Do., 11.10.2018

Klimapreis für Kita-Garten Mit kleinen Riesen in die Rabatten

Mats und Theo (l.) harken das Beet im kleinen Gemüsegarten der Kita St. Marien. Sie kümmern sich, wie alle Riesen-Kinder des Kindergartens, um die Fläche.

Mats und Theo (l.) harken das Beet im kleinen Gemüsegarten der Kita St. Marien. Sie kümmern sich, wie alle Riesen-Kinder des Kindergartens, um die Fläche. Foto: Huge sive Huwe

Metelen - 

Der kleine Garten hat zwar nur wenige Quadratmeter, aber für die angehenden Schulkinder der Kita St. Marien bietet er viele Lernmöglichkeiten. Diese Mädchen und Jungen, die in der Kita „Riesen“ heißen, kümmern sich um die Parzelle, säen, gießen und ernten dort Gemüse, das sich auch als Zutat in den Salaten der Kita-Küche wiederfindet. Die Aktion wurde mit dem Klimaschutzpreis ausgezeichnet.

Von Dieter Huge sive Huwe

„Probier mal, wie der riecht!“ Mats, gerade sechs Jahre alt geworden, freut sich, dass er auch jetzt im Herbst noch einen Schnittlauch-Stängel in dem kleinen Garten der Kita St. Marien gefunden hat. Gemeinsam mit Theo und Diogenis harkt er das kleine Beet. „Da könnte man gleich einsäen“, sagt Theo, weiß aber, dass er damit noch bis zum Frühjahr warten muss.
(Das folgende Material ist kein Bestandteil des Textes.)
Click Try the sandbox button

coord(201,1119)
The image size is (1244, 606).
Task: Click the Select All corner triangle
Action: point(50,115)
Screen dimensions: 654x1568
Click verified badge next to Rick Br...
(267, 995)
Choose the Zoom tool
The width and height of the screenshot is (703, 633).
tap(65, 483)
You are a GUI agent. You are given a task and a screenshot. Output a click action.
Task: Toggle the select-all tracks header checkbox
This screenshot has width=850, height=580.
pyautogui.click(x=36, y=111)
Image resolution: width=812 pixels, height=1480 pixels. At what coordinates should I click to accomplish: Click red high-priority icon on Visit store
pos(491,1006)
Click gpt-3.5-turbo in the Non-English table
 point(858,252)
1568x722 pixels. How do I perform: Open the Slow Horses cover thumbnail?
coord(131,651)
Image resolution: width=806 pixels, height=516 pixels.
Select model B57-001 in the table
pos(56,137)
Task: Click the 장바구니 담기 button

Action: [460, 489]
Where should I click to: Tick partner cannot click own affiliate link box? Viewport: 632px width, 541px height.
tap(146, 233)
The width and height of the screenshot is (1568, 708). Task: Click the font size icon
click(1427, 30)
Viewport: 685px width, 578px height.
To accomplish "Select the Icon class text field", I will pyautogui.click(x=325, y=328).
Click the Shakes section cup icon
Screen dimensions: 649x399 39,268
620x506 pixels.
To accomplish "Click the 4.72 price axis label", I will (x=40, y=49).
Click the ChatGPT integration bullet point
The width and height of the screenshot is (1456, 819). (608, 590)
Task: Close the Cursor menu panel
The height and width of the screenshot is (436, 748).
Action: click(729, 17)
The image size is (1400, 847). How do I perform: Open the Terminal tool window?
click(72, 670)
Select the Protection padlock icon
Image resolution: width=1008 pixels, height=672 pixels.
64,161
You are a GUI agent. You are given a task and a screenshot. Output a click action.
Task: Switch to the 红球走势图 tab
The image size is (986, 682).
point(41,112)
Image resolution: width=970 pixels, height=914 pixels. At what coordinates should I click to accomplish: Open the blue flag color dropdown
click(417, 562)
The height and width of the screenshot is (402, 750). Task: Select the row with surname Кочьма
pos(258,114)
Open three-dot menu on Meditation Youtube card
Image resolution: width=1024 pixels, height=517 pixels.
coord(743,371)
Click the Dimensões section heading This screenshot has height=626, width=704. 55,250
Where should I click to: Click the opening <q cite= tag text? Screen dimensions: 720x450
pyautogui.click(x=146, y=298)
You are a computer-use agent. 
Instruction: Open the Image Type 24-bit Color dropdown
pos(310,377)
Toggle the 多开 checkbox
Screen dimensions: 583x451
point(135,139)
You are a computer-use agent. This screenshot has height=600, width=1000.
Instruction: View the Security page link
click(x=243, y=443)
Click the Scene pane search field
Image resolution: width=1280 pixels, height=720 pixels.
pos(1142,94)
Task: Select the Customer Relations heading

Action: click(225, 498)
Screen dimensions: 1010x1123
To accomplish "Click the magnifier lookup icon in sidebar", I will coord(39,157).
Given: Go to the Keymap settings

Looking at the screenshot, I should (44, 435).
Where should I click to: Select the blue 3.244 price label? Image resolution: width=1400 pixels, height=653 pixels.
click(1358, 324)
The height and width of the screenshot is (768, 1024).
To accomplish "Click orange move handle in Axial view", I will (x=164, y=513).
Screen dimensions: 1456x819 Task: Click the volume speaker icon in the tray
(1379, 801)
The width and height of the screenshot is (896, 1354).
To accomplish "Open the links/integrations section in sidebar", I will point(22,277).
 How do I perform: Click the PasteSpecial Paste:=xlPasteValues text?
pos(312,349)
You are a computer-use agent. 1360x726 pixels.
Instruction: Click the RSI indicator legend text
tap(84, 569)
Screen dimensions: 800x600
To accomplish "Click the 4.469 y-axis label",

Die drei Jungen sind Riesen, diejenigen im Kindergarten, die im nächsten Jahr zur Schule gehen werden. Insgesamt 13 Riesen wechseln sich bei der Betreuung des kleinen umfriedeten Beetes ab, das vor dem Kindergarten angelegt wurde.

„Hinter dem Haus war einfach zu wenig Platz“, erklärt Mareen Heying. Die Pädagogin hat das Gartenprojekt, das es seit März gibt, den Sommer über betreut, berichtet über den Hintergrund der Neuerung in der Kita, für die es kürzlich auch den Klimaschutzpreis der Gemeinde und des Energieversorgers Innogy gab.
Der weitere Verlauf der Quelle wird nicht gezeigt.